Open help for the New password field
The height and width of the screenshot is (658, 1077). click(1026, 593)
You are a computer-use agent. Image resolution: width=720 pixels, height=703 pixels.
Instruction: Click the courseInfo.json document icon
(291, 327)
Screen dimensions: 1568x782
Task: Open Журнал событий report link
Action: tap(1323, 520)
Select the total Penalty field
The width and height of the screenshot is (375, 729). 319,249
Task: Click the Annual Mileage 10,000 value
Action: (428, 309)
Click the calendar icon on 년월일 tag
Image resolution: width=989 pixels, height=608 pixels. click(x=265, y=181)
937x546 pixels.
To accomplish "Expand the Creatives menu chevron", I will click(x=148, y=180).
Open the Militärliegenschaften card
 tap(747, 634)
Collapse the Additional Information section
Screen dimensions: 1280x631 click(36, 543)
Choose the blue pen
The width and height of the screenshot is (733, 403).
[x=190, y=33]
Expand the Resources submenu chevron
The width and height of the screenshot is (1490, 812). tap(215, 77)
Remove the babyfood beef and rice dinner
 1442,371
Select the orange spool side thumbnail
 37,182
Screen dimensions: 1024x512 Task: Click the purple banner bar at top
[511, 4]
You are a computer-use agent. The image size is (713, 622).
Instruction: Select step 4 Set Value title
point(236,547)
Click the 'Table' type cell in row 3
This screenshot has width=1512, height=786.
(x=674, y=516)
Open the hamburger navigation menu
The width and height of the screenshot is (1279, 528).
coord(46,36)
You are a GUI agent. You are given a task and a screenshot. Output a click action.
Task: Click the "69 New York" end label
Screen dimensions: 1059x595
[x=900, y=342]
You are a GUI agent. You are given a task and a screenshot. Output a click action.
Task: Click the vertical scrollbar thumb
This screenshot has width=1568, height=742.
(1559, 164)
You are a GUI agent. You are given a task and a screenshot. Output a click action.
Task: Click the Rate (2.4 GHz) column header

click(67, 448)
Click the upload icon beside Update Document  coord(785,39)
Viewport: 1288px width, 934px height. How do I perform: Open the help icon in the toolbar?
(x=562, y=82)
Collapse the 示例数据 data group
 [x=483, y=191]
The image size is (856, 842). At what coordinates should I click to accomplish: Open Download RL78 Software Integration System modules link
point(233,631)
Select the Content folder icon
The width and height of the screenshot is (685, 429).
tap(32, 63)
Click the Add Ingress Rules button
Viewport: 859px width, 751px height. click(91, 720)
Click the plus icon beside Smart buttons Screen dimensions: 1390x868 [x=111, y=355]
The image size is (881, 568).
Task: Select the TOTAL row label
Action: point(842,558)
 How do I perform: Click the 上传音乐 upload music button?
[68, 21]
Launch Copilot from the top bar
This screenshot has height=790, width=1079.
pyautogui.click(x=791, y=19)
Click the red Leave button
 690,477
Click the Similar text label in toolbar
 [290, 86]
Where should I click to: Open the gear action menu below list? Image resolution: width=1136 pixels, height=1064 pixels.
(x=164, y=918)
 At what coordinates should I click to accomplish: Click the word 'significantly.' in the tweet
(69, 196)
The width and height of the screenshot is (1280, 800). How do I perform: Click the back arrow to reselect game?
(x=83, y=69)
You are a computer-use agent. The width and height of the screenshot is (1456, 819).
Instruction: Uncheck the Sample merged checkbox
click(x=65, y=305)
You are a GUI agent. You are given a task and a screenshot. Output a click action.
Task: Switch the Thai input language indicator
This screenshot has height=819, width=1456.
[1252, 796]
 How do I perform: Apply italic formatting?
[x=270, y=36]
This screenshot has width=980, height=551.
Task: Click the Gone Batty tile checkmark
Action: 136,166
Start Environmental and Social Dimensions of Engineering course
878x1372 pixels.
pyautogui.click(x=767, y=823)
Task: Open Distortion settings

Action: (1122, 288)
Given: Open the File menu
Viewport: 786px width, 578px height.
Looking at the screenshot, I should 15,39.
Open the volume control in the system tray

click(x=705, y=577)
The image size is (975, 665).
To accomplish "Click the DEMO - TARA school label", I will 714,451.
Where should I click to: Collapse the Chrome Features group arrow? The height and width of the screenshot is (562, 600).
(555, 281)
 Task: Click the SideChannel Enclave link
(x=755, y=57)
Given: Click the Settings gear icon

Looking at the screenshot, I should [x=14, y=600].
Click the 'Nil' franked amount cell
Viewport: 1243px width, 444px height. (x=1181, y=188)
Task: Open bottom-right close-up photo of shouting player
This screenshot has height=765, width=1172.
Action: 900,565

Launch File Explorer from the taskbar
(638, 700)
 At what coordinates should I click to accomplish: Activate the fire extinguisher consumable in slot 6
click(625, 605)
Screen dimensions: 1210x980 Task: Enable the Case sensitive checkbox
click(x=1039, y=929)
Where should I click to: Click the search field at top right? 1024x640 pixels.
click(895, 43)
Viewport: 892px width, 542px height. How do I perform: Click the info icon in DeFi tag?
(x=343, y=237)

::::::

**TASK DETAILS**
Render each non-blank line of the rows as a string in a JSON list, one string per line.

**FINISHED TASK**
[
  "Open help for the New password field",
  "The height and width of the screenshot is (658, 1077). click(1026, 593)",
  "You are a computer-use agent. Image resolution: width=720 pixels, height=703 pixels.",
  "Instruction: Click the courseInfo.json document icon",
  "(291, 327)",
  "Screen dimensions: 1568x782",
  "Task: Open Журнал событий report link",
  "Action: tap(1323, 520)",
  "Select the total Penalty field",
  "The width and height of the screenshot is (375, 729). 319,249",
  "Task: Click the Annual Mileage 10,000 value",
  "Action: (428, 309)",
  "Click the calendar icon on 년월일 tag",
  "Image resolution: width=989 pixels, height=608 pixels. click(x=265, y=181)",
  "937x546 pixels.",
  "To accomplish \"Expand the Creatives menu chevron\", I will click(x=148, y=180).",
  "Open the Militärliegenschaften card",
  " tap(747, 634)",
  "Collapse the Additional Information section",
  "Screen dimensions: 1280x631 click(36, 543)",
  "Choose the blue pen",
  "The width and height of the screenshot is (733, 403).",
  "[x=190, y=33]",
  "Expand the Resources submenu chevron",
  "The width and height of the screenshot is (1490, 812). tap(215, 77)",
  "Remove the babyfood beef and rice dinner",
  " 1442,371",
  "Select the orange spool side thumbnail",
  " 37,182",
  "Screen dimensions: 1024x512 Task: Click the purple banner bar at top",
  "[511, 4]",
  "You are a computer-use agent. The image size is (713, 622).",
  "Instruction: Select step 4 Set Value title",
  "point(236,547)",
  "Click the 'Table' type cell in row 3",
  "This screenshot has width=1512, height=786.",
  "(x=674, y=516)",
  "Open the hamburger navigation menu",
  "The width and height of the screenshot is (1279, 528).",
  "coord(46,36)",
  "You are a GUI agent. You are given a task and a screenshot. Output a click action.",
  "Task: Click the \"69 New York\" end label",
  "Screen dimensions: 1059x595",
  "[x=900, y=342]",
  "You are a GUI agent. You are given a task and a screenshot. Output a click action.",
  "Task: Click the vertical scrollbar thumb",
  "This screenshot has width=1568, height=742.",
  "(1559, 164)",
  "You are a GUI agent. You are given a task and a screenshot. Output a click action.",
  "Task: Click the Rate (2.4 GHz) column header",
  "click(67, 448)",
  "Click the upload icon beside Update Document  coord(785,39)",
  "Viewport: 1288px width, 934px height. How do I perform: Open the help icon in the toolbar?",
  "(x=562, y=82)",
  "Collapse the 示例数据 data group",
  " [x=483, y=191]",
  "The image size is (856, 842). At what coordinates should I click to accomplish: Open Download RL78 Software Integration System modules link",
  "point(233,631)",
  "Select the Content folder icon",
  "The width and height of the screenshot is (685, 429).",
  "tap(32, 63)",
  "Click the Add Ingress Rules button",
  "Viewport: 859px width, 751px height. click(91, 720)",
  "Click the plus icon beside Smart buttons Screen dimensions: 1390x868 [x=111, y=355]",
  "The image size is (881, 568).",
  "Task: Select the TOTAL row label",
  "Action: point(842,558)",
  " How do I perform: Click the 上传音乐 upload music button?",
  "[68, 21]",
  "Launch Copilot from the top bar",
  "This screenshot has height=790, width=1079.",
  "pyautogui.click(x=791, y=19)",
  "Click the red Leave button",
  " 690,477",
  "Click the Similar text label in toolbar",
  " [290, 86]",
  "Where should I click to: Open the gear action menu below list? Image resolution: width=1136 pixels, height=1064 pixels.",
  "(x=164, y=918)",
  " At what coordinates should I click to accomplish: Click the word 'significantly.' in the tweet",
  "(69, 196)",
  "The width and height of the screenshot is (1280, 800). How do I perform: Click the back arrow to reselect game?",
  "(x=83, y=69)",
  "You are a computer-use agent. The width and height of the screenshot is (1456, 819).",
  "Instruction: Uncheck the Sample merged checkbox",
  "click(x=65, y=305)",
  "You are a GUI agent. You are given a task and a screenshot. Output a click action.",
  "Task: Switch the Thai input language indicator",
  "This screenshot has height=819, width=1456.",
  "[1252, 796]",
  " How do I perform: Apply italic formatting?",
  "[x=270, y=36]",
  "This screenshot has width=980, height=551.",
  "Task: Click the Gone Batty tile checkmark",
  "Action: 136,166",
  "Start Environmental and Social Dimensions of Engineering course",
  "878x1372 pixels.",
  "pyautogui.click(x=767, y=823)",
  "Task: Open Distortion settings",
  "Action: (1122, 288)",
  "Given: Open the File menu",
  "Viewport: 786px width, 578px height.",
  "Looking at the screenshot, I should 15,39.",
  "Open the volume control in the system tray",
  "click(x=705, y=577)",
  "The image size is (975, 665).",
  "To accomplish \"Click the DEMO - TARA school label\", I will 714,451.",
  "Where should I click to: Collapse the Chrome Features group arrow? The height and width of the screenshot is (562, 600).",
  "(555, 281)",
  " Task: Click the SideChannel Enclave link",
  "(x=755, y=57)",
  "Given: Click the Settings gear icon",
  "Looking at the screenshot, I should [x=14, y=600].",
  "Click the 'Nil' franked amount cell",
  "Viewport: 1243px width, 444px height. (x=1181, y=188)",
  "Task: Open bottom-right close-up photo of shouting player",
  "This screenshot has height=765, width=1172.",
  "Action: 900,565",
  "Launch File Explorer from the taskbar",
  "(638, 700)",
  " At what coordinates should I click to accomplish: Activate the fire extinguisher consumable in slot 6",
  "click(625, 605)",
  "Screen dimensions: 1210x980 Task: Enable the Case sensitive checkbox",
  "click(x=1039, y=929)",
  "Where should I click to: Click the search field at top right? 1024x640 pixels.",
  "click(895, 43)",
  "Viewport: 892px width, 542px height. How do I perform: Click the info icon in DeFi tag?",
  "(x=343, y=237)"
]